Multiple sclerosis (MS) is a heterogeneous chronic inflammatory, demyelinating, and neurodegenerative disease of the central nervous system (CNS) (Reich et al., 2018). The origins of the inflammatory and demyelinating processes in MS are not fully understood, with both inside-out and outside-in hypotheses proposed (Lassmann, 2013). It is clear, however, that interactions between genetic and environmental factors play a crucial role in the development of MS (Lassmann, 2013; Mahad et al., 2015; Popescu and Lucchinetti, 2012). Various environmental risk factors have been recognized to increase the risk for MS development, including low vitamin D, smoking cigarettes, exposure to certain infections (e.g., Epstein-Barr virus), and obesity (Thompson et al., 2018; Munger et al., 2013; Bjornevik et al., 1979). Interestingly, the incidence of MS has markedly increased in recent years (Walton et al., 2020), possibly reflecting changes in the incidence of risk factors (Koch-Henriksen et al., 2018). Additionally, obesity (defined as body mass index (BMI) above 30 kg/m2) is a rapidly growing epidemic that affects about one-third of adults in the United States and has doubled or tripled in several countries worldwide (Blüher, 2019). The rise in obesity across all age groups may contribute to the increased incidence of MS (Koch-Henriksen et al., 2018). Understanding the mechanisms linking obesity to MS may provide better insight into its pathophysiology and offer additional therapeutic opportunities for people with MS (pwMS).
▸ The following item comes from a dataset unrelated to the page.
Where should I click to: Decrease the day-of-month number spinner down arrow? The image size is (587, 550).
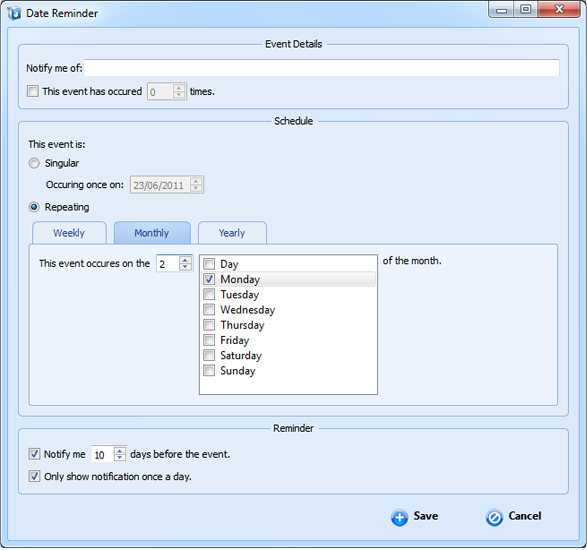click(185, 267)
The gut microbiota has become an increasingly important area of investigation in many neurological diseases, including MS, and may provide a link between obesity and increased MS risk (Cryan et al., 2020). Alterations in gut microbiota, known as gut dysbiosis, have been implicated in the pathogenesis of obesity, as demonstrated by several studies (Ley et al., 2006; Ridaura et al., 2013; Turnbaugh et al., 2006; Turnbaugh et al., 2008). Similarly, emerging evidence suggests a potential role of gut dysbiosis in MS pathogenesis (Berer et al., 2017; Cantoni et al., 2022). By examining the experimental autoimmune encephalomyelitis (EAE) model, researchers have discovered that germ-free (GF) mice were protected against neuropathology, highlighting the significance of the gut microbiota in MS (Berer et al., 2011; Lee et al., 2011). Both human and animal studies have also provided evidence indicating that gut microbiota plays a crucial role in the pathogenesis of obesity. Specific patterns of gut microbiota alterations have been observed in individuals with obesity, further supporting this link (Ley et al., 2006; Ridaura et al., 2013; Turnbaugh et al., 2006; Turnbaugh et al., 2008). Moreover, a recent review showed a resemblance between the proinflammatory gut microbiota profiles in individuals with MS and obesity (Huitema and Schenk, 2018). In this review, we summarize current evidence linking both obesity and MS to gut microbiota alterations. We also highlight clinical studies linking obesity to increased MS susceptibility and disease progression and experimental mechanistic studies investigating the link between MS and obesity.